= Utah Dineh Corporation Inc =

The Utah Dineh Corporation is a nonprofit organization which was established in order to maintain the Utah Navajo Oil Reserve revenues in the Aneth Oil Field section of Utah. Much of this area is within the Utah Navajo side of San Juan County, Utah.

The Special Trustee for American Indians testified to the House Committee on Natural Resources and stated that his office did not have the capacity to administer the Utah Navajo Trust Fund in a manner required by the 1933 Act.

Currently, the decision to grant the Utah Dineh Corps the ability to maintain the oil-royalty trust fund is still being decided at a senatorial level in the US Senate.

==History==
According to the testimony from Ross Swimmer, it was appropriate for either the Navajo Nation or a nonprofit organization made up of Navajo citizens to serve as the trustee, thus it opened the door to will allow the Utah Navajos an opportunity they have never been able to fully experience—that experience known as self-determination. Therefore, the Utah Dineh Corp. was established to maintain these Oil Revenue Funds

On June 16, 2008, Navajo Nation Council Delegates Kenneth Maryboy, Davis Filfred, Mark Maryboy, and San Juan County Commissioner-Elect Phil Lyman of Blanding, Utah traveled to Washington, D.C. to present a working model of how an easy transition from the State of Utah handling Utah Navajo royalty money, to a functioning Utah Navajo organization before Congress.
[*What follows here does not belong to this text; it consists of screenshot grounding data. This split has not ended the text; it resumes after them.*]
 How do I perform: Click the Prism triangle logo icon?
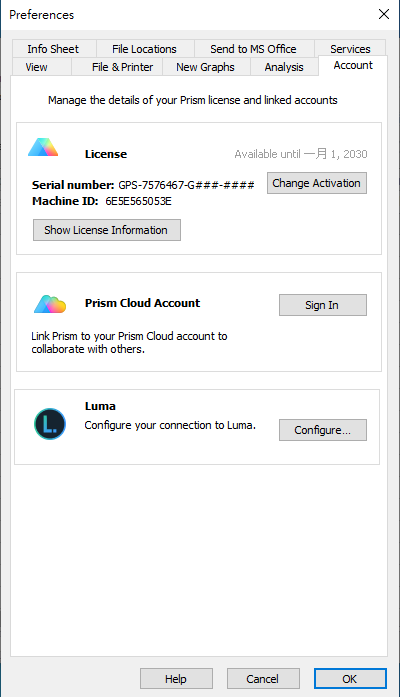click(x=43, y=148)
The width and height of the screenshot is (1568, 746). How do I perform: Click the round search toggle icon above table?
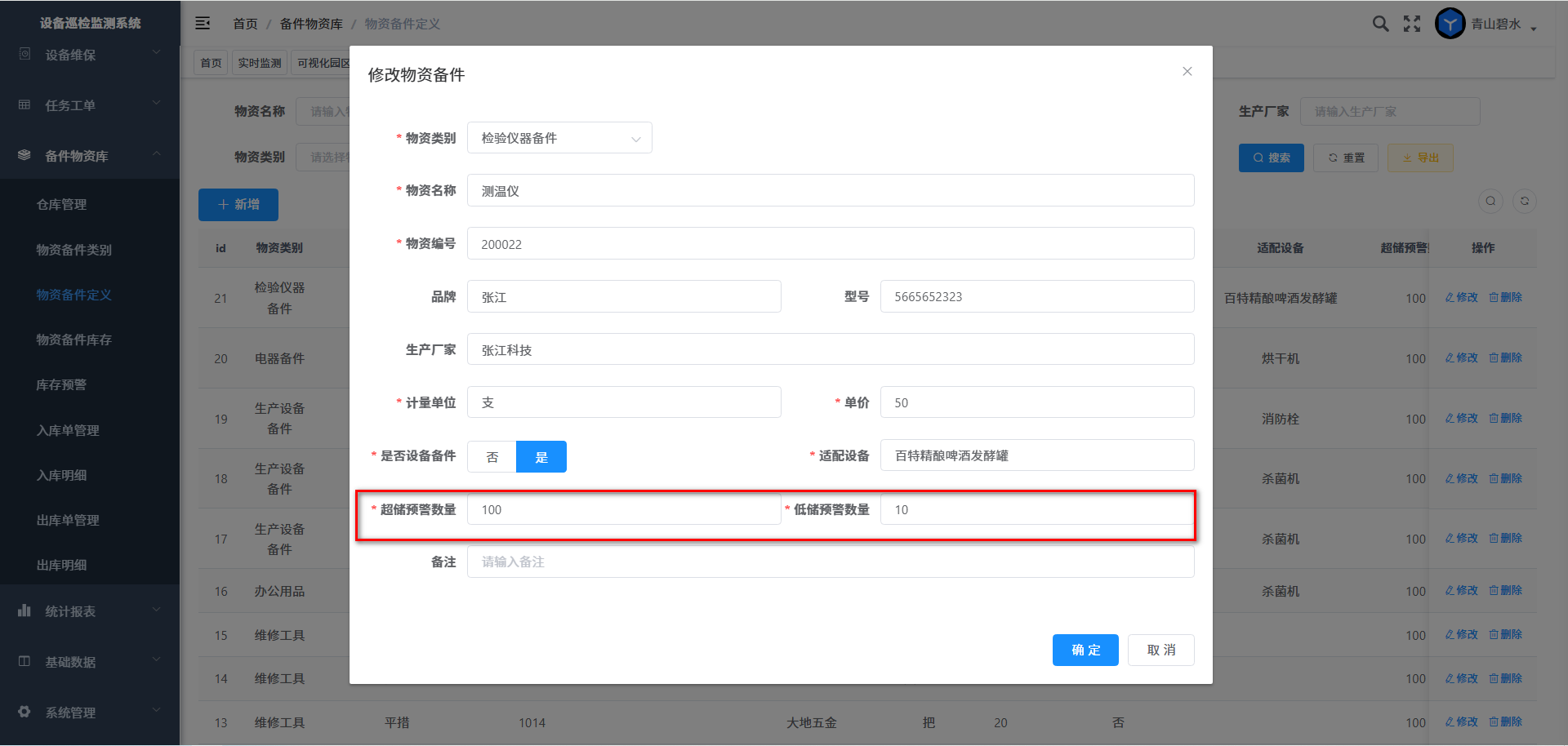click(x=1490, y=202)
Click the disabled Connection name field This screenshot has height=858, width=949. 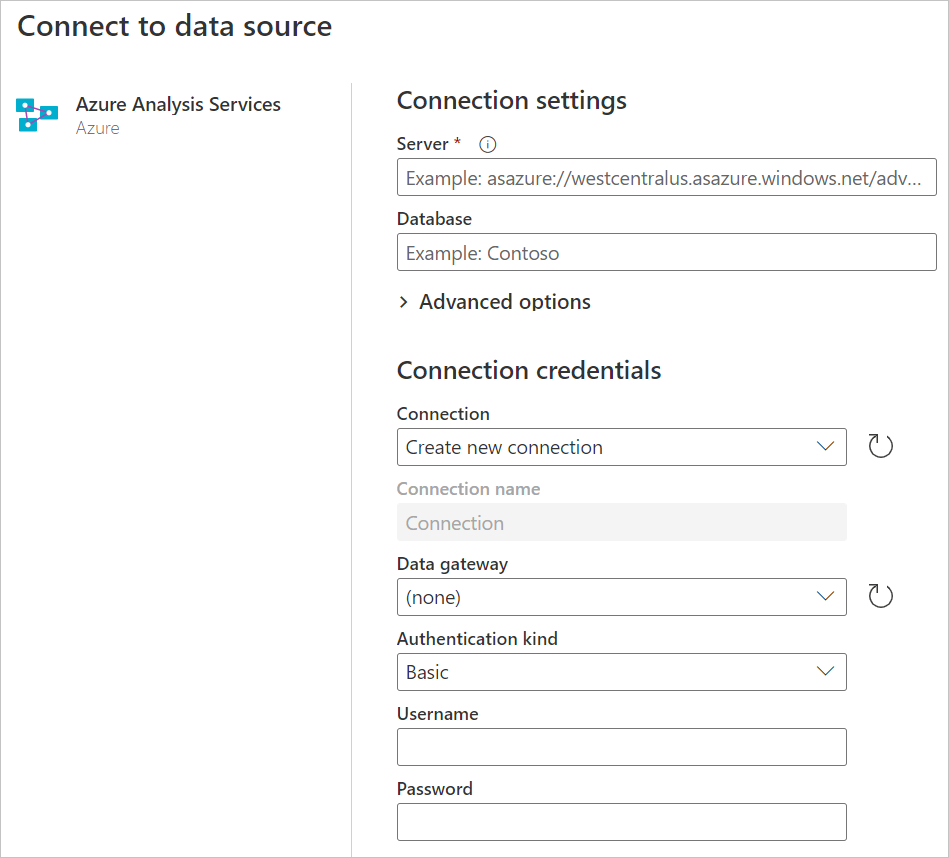[621, 523]
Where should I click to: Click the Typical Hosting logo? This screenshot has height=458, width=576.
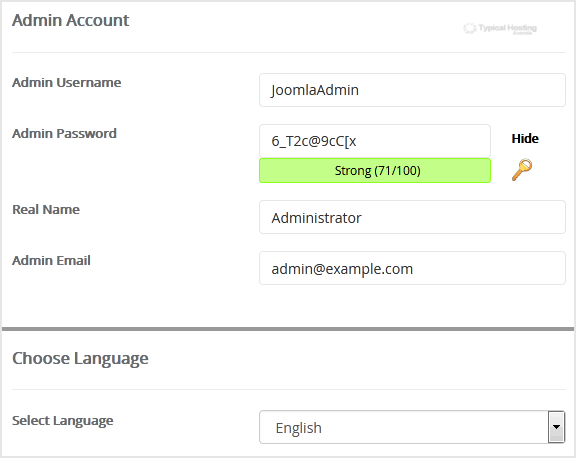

Also, December 8, 2009, The U.S. Senate Indian Affairs Committee conducted two hearings that Wednesday morning. The back-to-back hearings which took place in Room 628 Dirksen Senate Office Building, in Washington, D.C.

==Senate Bill 1690==
Senate Bill 1690 is a bill to amend the Act of March 1, 1933, to transfer certain authority and resources to the Utah Dineh Corporation, and for other purposes. It is a bill sponsored by Rep. Robert Bennett(R-UT).

The Utah Navajos would then utilize this non-profit organization in creating the Utah Dineh Corporation. This corporation has a board of directors with members from each Utah Chapter. The Utah Dineh Corporation is a Utah Nonprofit Corporation organized for the specific purpose of fulfilling the mandate of the 1933 and 1968 Acts.

The Corporation would contract with a private investment firm for money management and establish processes whereby the money collected and investment earned will be used to further the intent of the trust fund.

==Intent of the Utah Dineh Corp.==

The intent of S.1690 is to designate a new trustee in the manner recommend by Mr. Swimmer and, in doing so, allow the Utah Navajos to manage their own assets.

San Juan County, Utah provides law enforcement, fire protection, emergency medical services, senior services, road maintenance, telecommunication and water services to the seven Utah Navajo chapters in which the Navajo Nation does not. There for the intent of this organization is to provide the monetary means in co-ordinating conjunction with the San Juan County services.

As stated by Council Delegate Maryboy, "The prospect of being able to control millions of dollars generated in Utah, for the benefit of Utah Navajos, seems to have awakened Window Rockʼs otherwise dormant interest in its tribal members who live north of the Arizona border."